North America Known in Columbus’s Town in 1340

A new research paper from Italy argues, from the writings of a 14th-century Milanese friar, that sailors in Genoa — the home town of Christopher Columbus — knew of a land west of Greenland across the Atlantic. This lends more color to the enduring question of what, exactly, Columbus expected to find when he set out across the ocean:

An account by Genoan sailors of a verdant land beyond Greenland “where giants live” has been found in a history of the world written around 1340 by an Italian friar — 152 years before Columbus set foot in the Americas in 1492. “This astonishing find is the first known report to circulate in the Mediterranean of the American continent, and if Columbus was aware of what these sailors knew it might have helped convince him make his voyage,” said Paolo Chiesa, who led the research at the University of Milan.

The source of this knowledge is presumably the oral tradition derived from Leif Erikson, Eric the Red, and other Viking mariners who explored Iceland, Greenland, and the North Atlantic in the tenth and eleventh centuries. As Chiesa’s paper explains:

The Cronica universalis written by the Milanese friar Galvaneus Flamma . . . contains an astonishing reference to a terra que dicitur Marckalada, situated west from Greenland. This land is recognizable as the Markland mentioned by some Icelandic sources and identified by scholars as some part of the Atlantic coast of North America. Galvaneus’s reference, probably derived by oral sources heard in Genoa, is the first mention of the American continent in the Mediterranean region, and gives evidence of the circulation (out of the Nordic area and 150 years before Columbus) of narratives about lands beyond Greenland.

Chiesa quotes at length from the text, written in Latin; they key passage, translated into English, describes Iceland, Greenland (Grolandia), and the semi-mythical “Marckalada”:

Sailors who frequent the seas of Denmark and Norway say that northwards, beyond Norway, there is Iceland; further ahead there is an island named Grolandia, where the Polar Star remains behind you, toward the south.

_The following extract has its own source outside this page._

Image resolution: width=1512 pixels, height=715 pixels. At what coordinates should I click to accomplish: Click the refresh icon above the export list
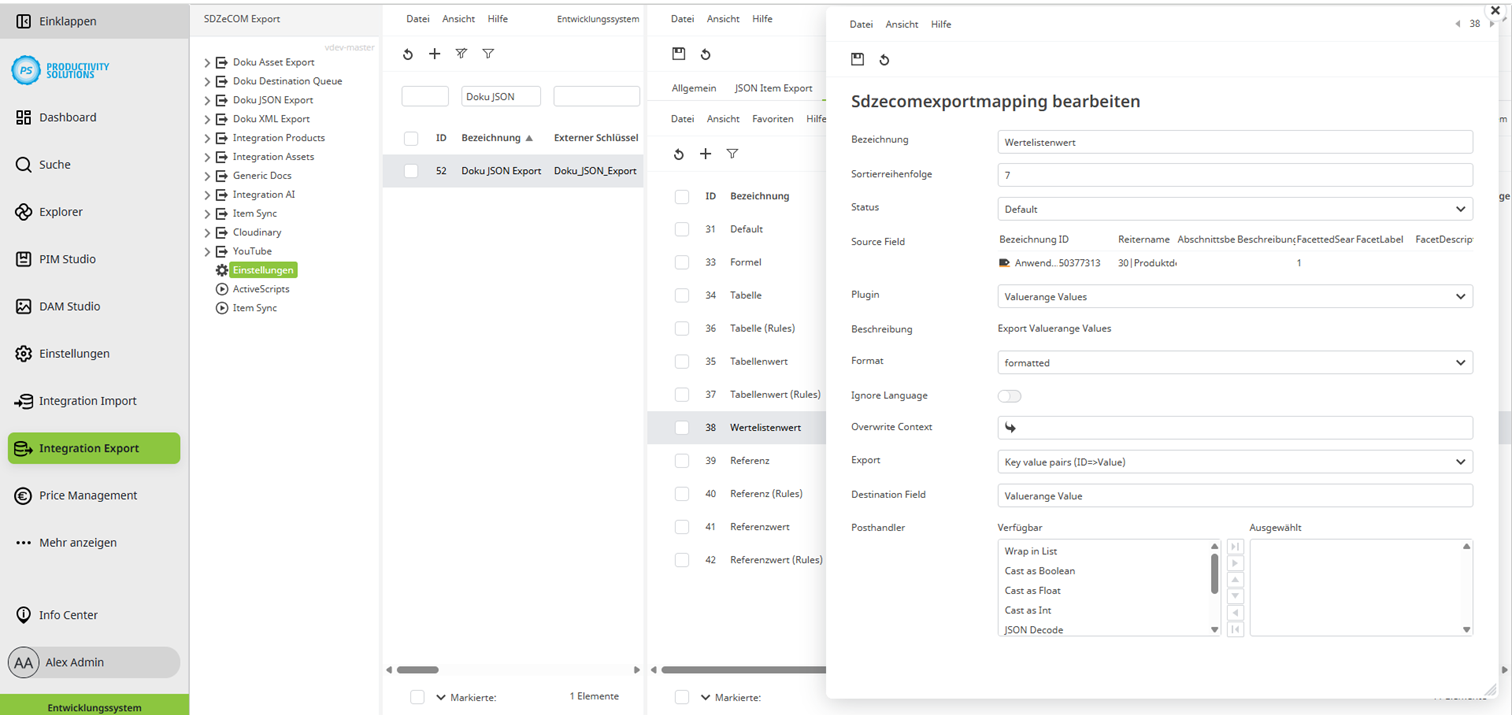(x=407, y=54)
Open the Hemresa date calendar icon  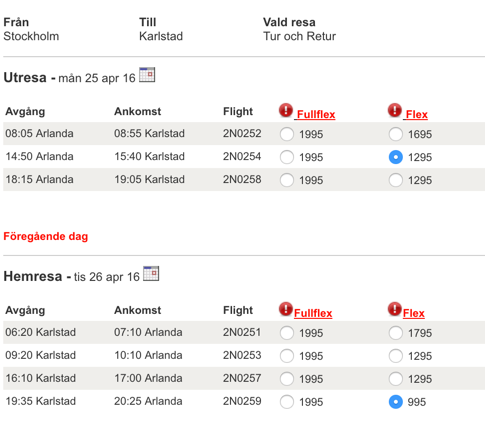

The governor of this island is a bishop. In this land, there is neither wheat nor wine nor fruit; people live on milk, meat, and fish. They dwell in subterranean houses and do not venture to speak loudly or to make any noise, for fear that wild animals hear and devour them. There live huge white bears, which swim in the sea and bring shipwrecked sailors to the shore. There live white falcons capable of great flights, which are sent to the emperor of Katai. Further westwards there is another land, named Marckalada, where giants live; in this land, there are buildings with such huge slabs of stone that nobody could build with them, except huge giants. There are also green trees, animals and a great quantity of birds. However, no sailor was ever able to know anything for sure about this land or about its features.

Chiesa extrapolates from a variety of circumstantial evidence, discussed in the paper, to trace this tradition to the great seaport at Genoa, which in the 14th century was a major hub of maritime commerce (Balaklava in the Crimea, for example, was founded by Genoese sailors in this era, who named it “Bella Clava,” meaning “beautiful port”):

Where might Galvaneus have heard, directly or indirectly, about sailors’s experience? He lived in Milan, an inland city, not exactly a customary destination for seafarers. Our assumption is that he is reporting firsthand or secondhand information coming from Genoa, the closest seaport to Milan. As a matter of fact, in the Cronica universalis Galvaneus also shows familiarity with Genoa and Genoese sources in other cases.

For those hardy souls still celebrating Columbus Day next month, this provides some food for thought about what the medieval world knew or suspected about the lands across the ocean. Of course, someone still needed the bold spirit of adventure to cross it in 15th-century ships to see for himself.